PDA

View Full Version : Latest Quota Sapping Problems and solutions


Andy
05-08-09, 15:01
Apparantly, I'm not the only affiliate having quota sapped over the last couple of days.

I've gone right through my logs and found that the Majestic bot has been hammering it's way trhough my quota for about a week.

I left this one alone because it's not a spam crawler and I didn't mind them learning a thing or 2 out of my sites. But recently, this bot has gone mental.

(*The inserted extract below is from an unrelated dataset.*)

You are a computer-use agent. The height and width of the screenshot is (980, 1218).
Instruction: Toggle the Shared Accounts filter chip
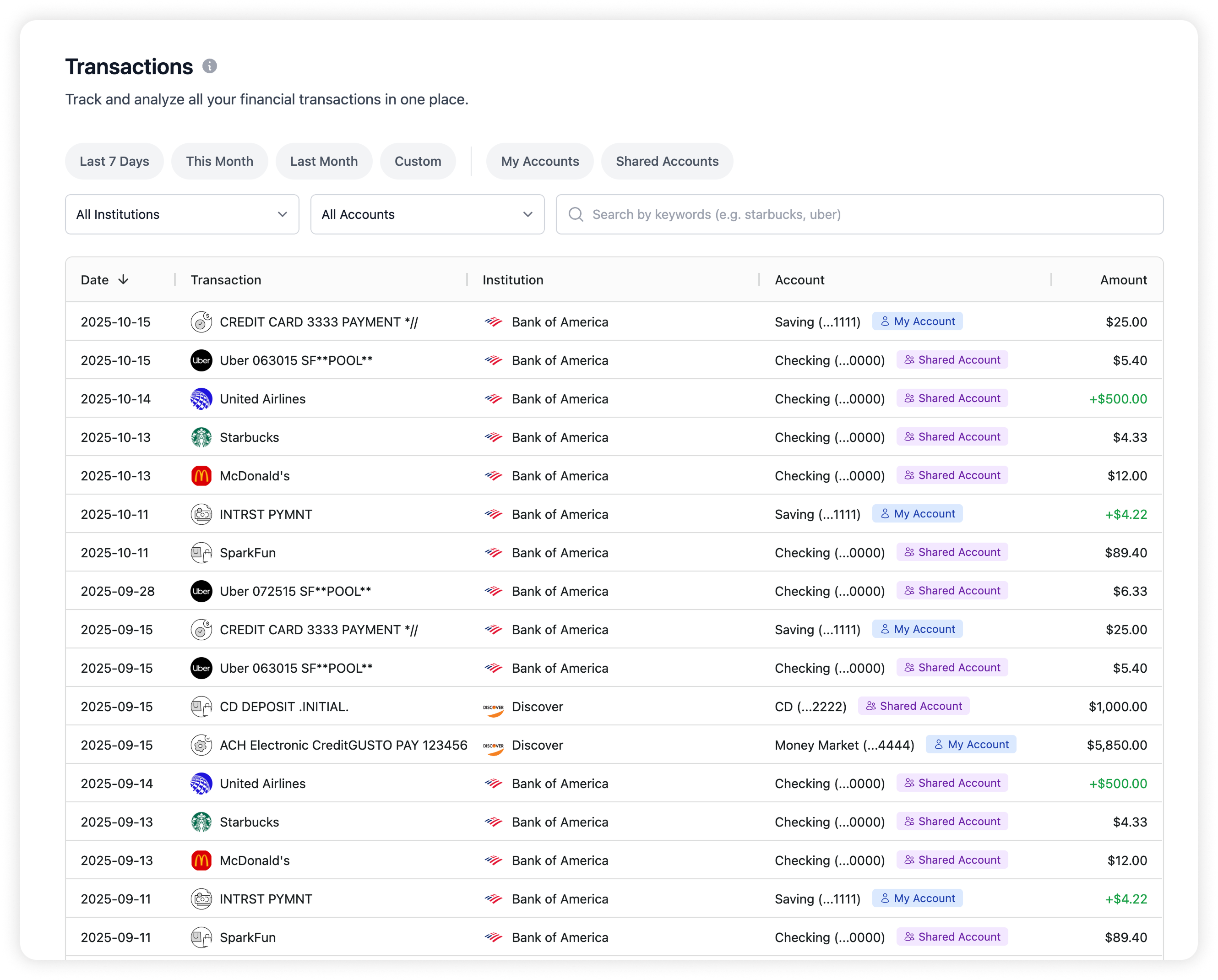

So, To block it from my site, Ive added the following to my robots.txt:

User-agent: MJ12bot
Disallow: /That takes my complete robots.txt bot blocking to:

User-agent: SapphireWebCrawler
Disallow: /

User-agent: IRLbot
Disallow: /

User-agent: Twiceler
Disallow: /

User-agent: ShopWiki
Disallow: /

User-agent: Yanga
Disallow: /

User-agent: psbot
Disallow: /

User-agent: dotbot
Disallow: /

User-agent: ia_archiver
Disallow: /

User-agent: CazoodleBot
Disallow: /

User-agent: MJ12bot
Disallow: /

User-agent: Vagabondo
Disallow: /


I would suggest you do the same to your robots.txt.

Looking through my logs, there were a couple of different MJBots hitting me and on further investigation, it appears that some bots are spoofing the MJBot user-agent. To combat this, I've added a rule to my htaccess file blocking that useragent completely.

All of the above crawlers are quite legitimate, but there is no benefit in allowing them to sap your quota. You won't get any traffic out of them, yet they still want to index each and every page you have (which is probably millions).

If anyone has any more blocked that aren't in that list, feel free to share them.

Cheers
Andy

Raid
05-08-09, 18:11
Andy

Thanks a lot for this list, I have updated my robots.txt accordingly.

Rgds

Raid

Raid
06-08-09, 01:21
It's just gone midnight and already I've got the e-mail warning I only have 10% of my daily quota left, so I've just changed the robots.txt file to ban all bots. I'd rather have my sites up even if they aren't being indexed.

Rgds